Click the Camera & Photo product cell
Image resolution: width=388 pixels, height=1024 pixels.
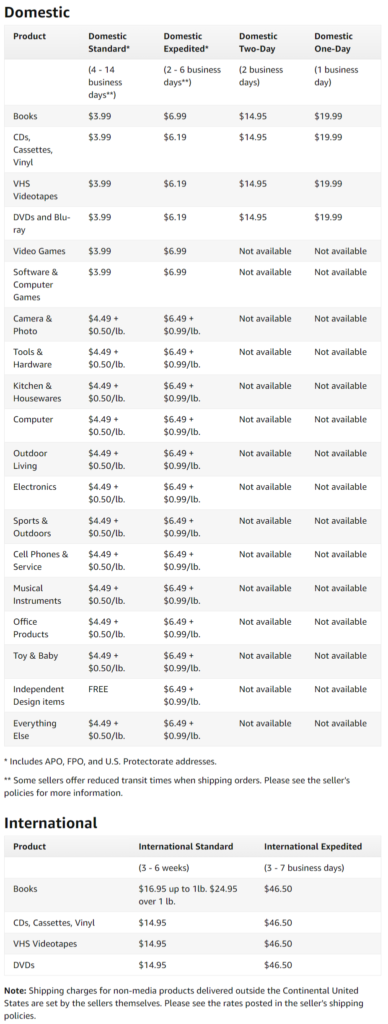pos(33,325)
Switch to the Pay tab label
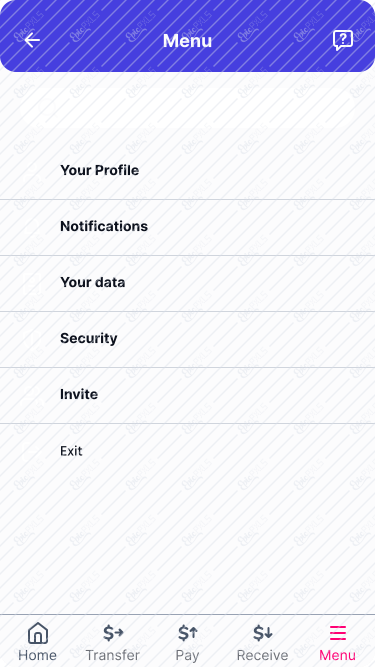Screen dimensions: 375x667 click(x=188, y=656)
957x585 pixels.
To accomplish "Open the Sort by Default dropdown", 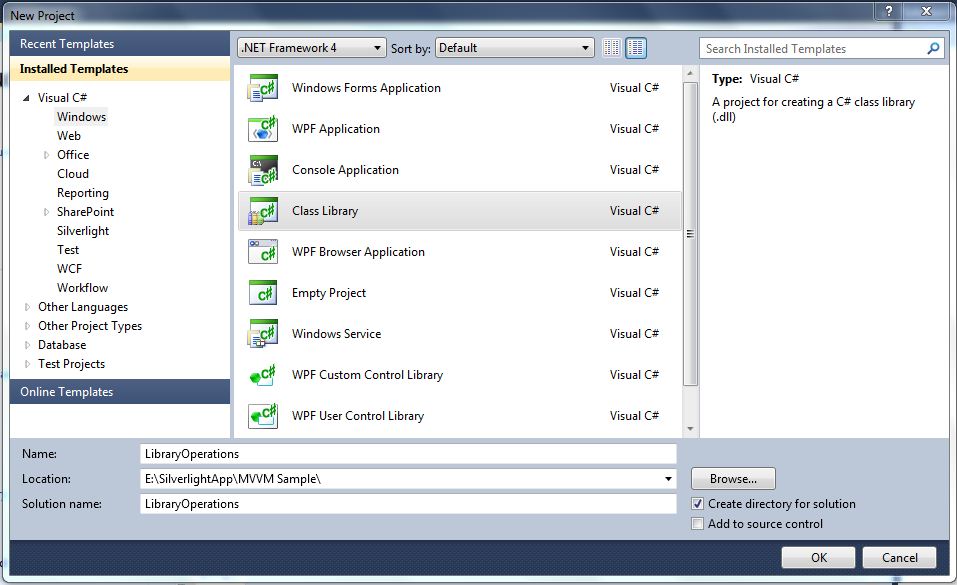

____________

Required action: Leave out the pictures and return the listing exactly.

Written response:
Click the Camera & Photo product cell
Image resolution: width=388 pixels, height=1024 pixels.
pos(33,325)
Switch to the Pay tab label
Screen dimensions: 375x667 click(x=188, y=656)
957x585 pixels.
To accomplish "Open the Sort by Default dropdown", 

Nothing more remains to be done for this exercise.